Identification and multicentric validation of soluble CDCP1 as a robust serological biomarker for risk stratification of NASH in obese Chinese

Affiliations
Multicenter Study

Identification and multicentric validation of soluble CDCP1 as a robust serological biomarker for risk stratification of NASH in obese Chinese

Xi Jia et al. Cell Rep Med. .

Abstract

The definitive diagnosis of non-alcoholic steatohepatitis (NASH) currently relies on invasive and labor-intensive liver biopsy. Here, we identified soluble CUB domain-containing protein 1 (sCDCP1) as a top-ranked non-invasive biomarker for NASH using Olink-based proteomics in 238 obese individuals with liver biopsies. Both the circulating concentration and hepatic mRNA abundance of sCDCP1 were significantly elevated in patients with NASH and correlated closely with each histological feature of NASH. In the pooled multicenter validation cohort, sCDCP1 as a standalone biomarker achieved an area under the receiver operating characteristic (AUROC) of 0.838 (95% confidence interval [CI] 0.789-0.887) for diagnosing NASH, which is better than those achieved with cytokeratin-18 and other non-invasive tests. Furthermore, the C-DAG model established by the combination of sCDCP1 with diabetes, aspartate aminotransferase (AST), and gender accurately rules in and rules out both NASH and fibrotic NASH (gray zones <20%).
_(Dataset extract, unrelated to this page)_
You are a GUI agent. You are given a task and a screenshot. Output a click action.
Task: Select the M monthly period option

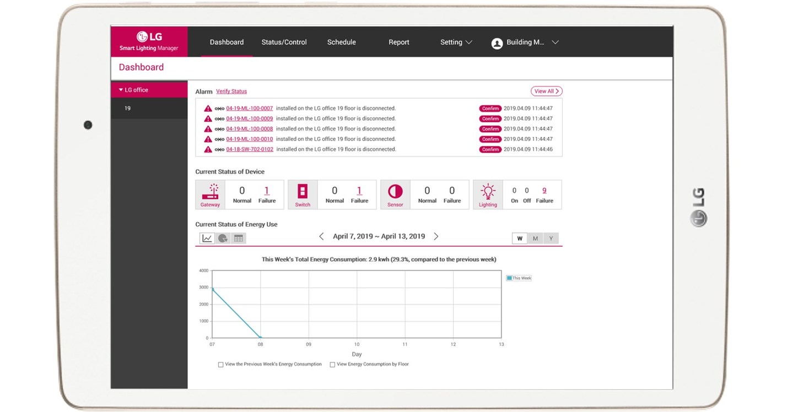click(x=535, y=238)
Thus, sCDCP1-based non-invasive tests can be potentially implemented for screening and early diagnosis of NASH and for ruling out low-risk individuals to avoid unnecessary liver biopsies.

Keywords: biomarkers; metabolic steatohepatitis; metabolic syndrome; non-alcoholic steatohepatitis; non-invasive diagnosis; personalized risk stratification; proteomics.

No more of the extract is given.